▶ **Data lines**
BEGIN

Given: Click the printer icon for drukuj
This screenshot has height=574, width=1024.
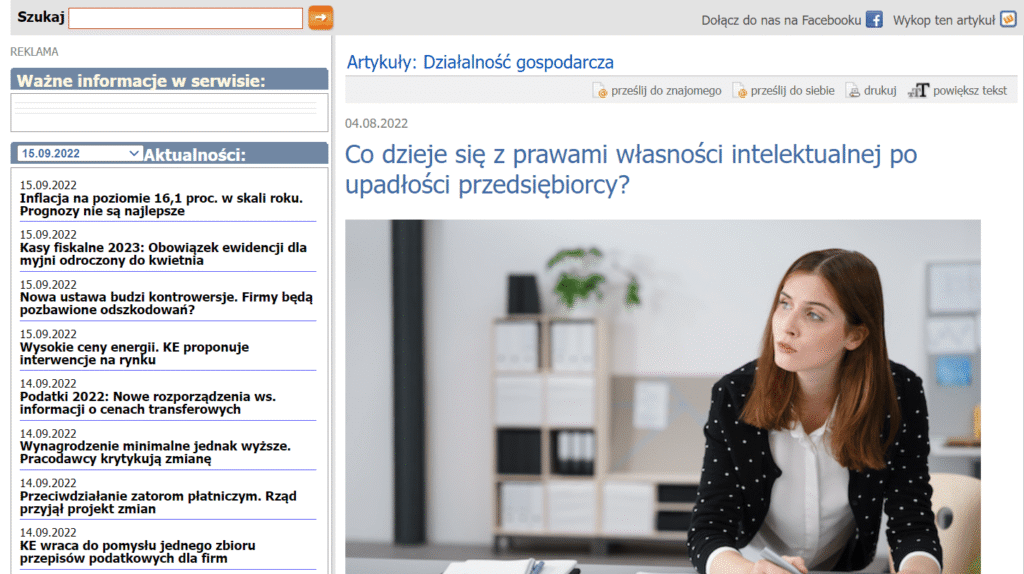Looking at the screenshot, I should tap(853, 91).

END
BEGIN

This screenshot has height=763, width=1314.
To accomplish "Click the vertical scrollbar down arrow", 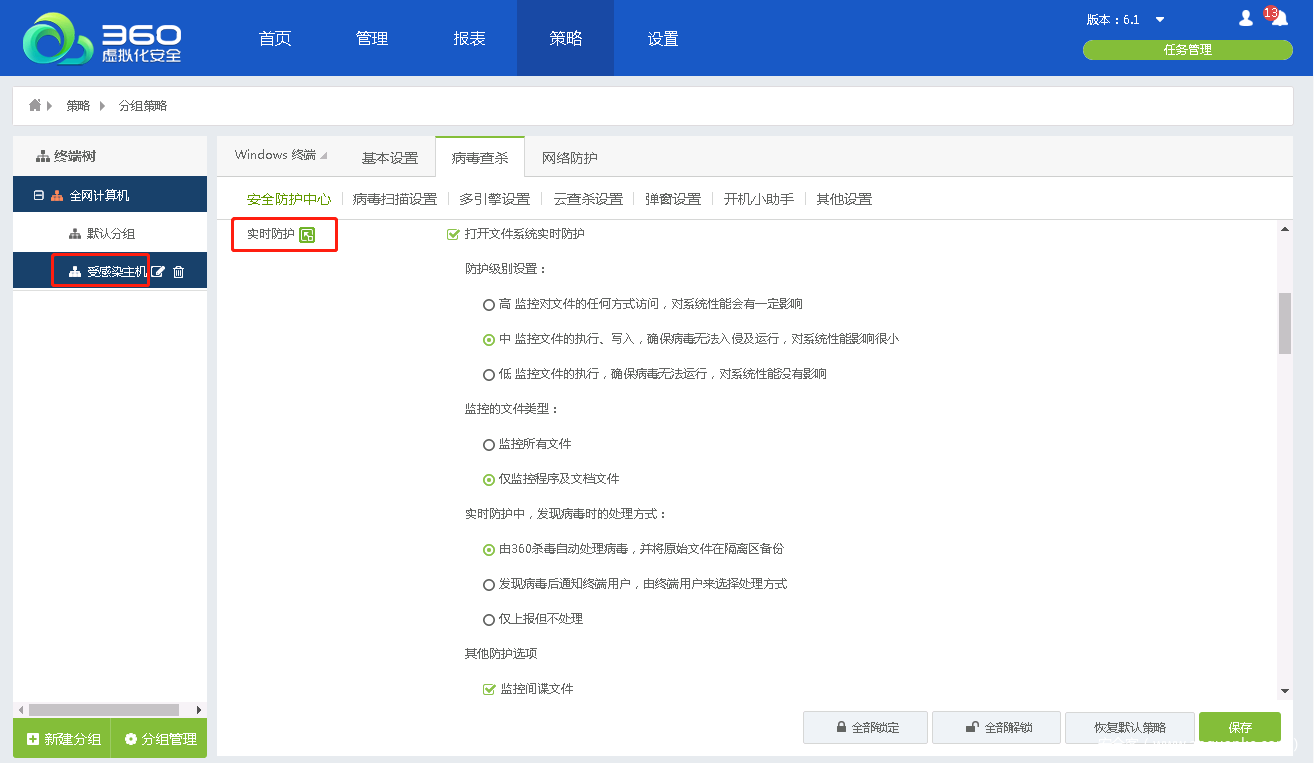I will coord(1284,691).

END
BEGIN

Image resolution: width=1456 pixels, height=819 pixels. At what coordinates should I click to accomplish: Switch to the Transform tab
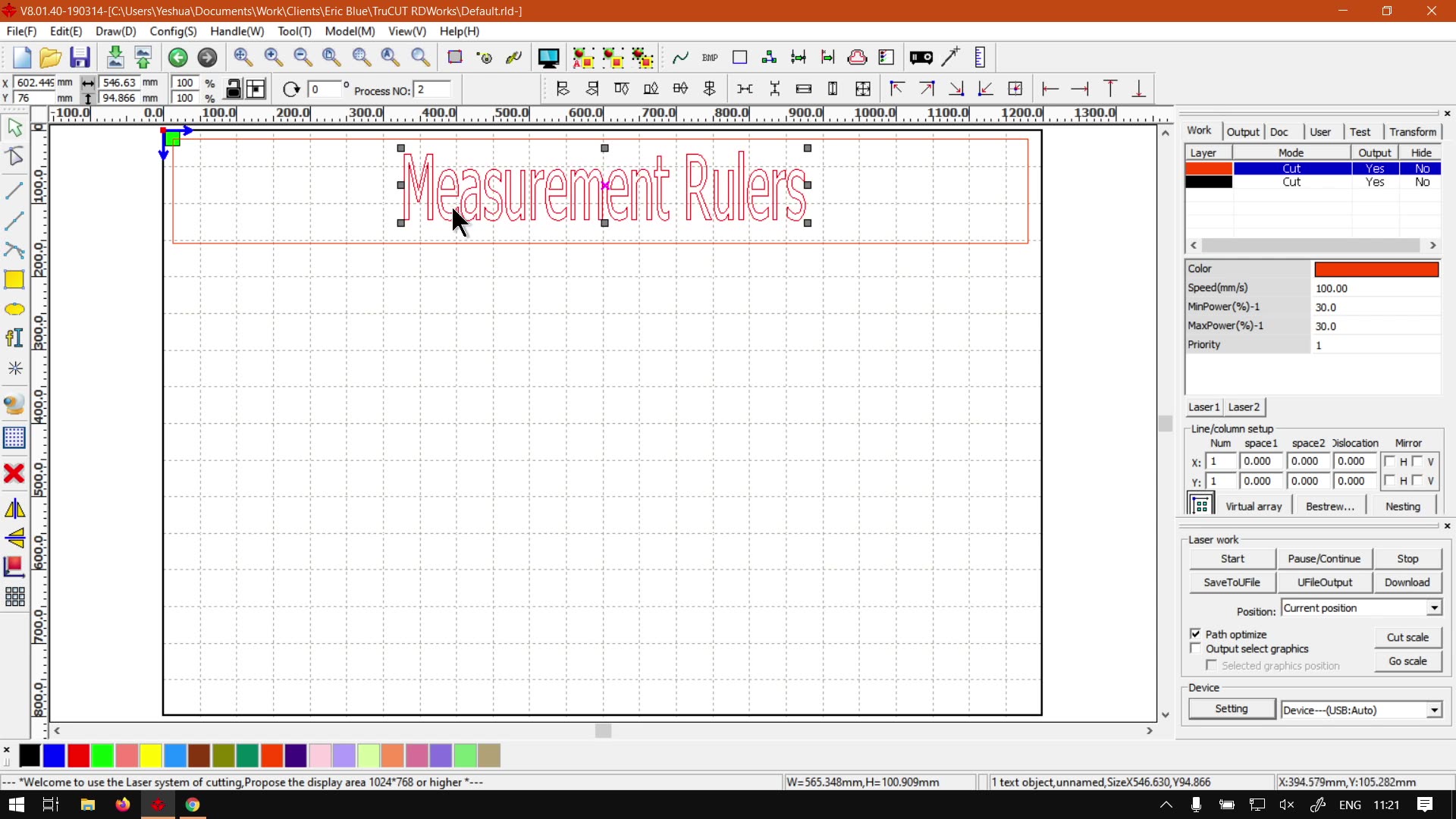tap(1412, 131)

END

▶ **Exercise goal**
Copy out the records word for word, from the line containing "Given: Click the printer icon for drukuj" through the line containing "Looking at the", both ends included. Omit the pictures.

▶ **Task result**
Given: Click the printer icon for drukuj
This screenshot has height=574, width=1024.
Looking at the screenshot, I should tap(853, 91).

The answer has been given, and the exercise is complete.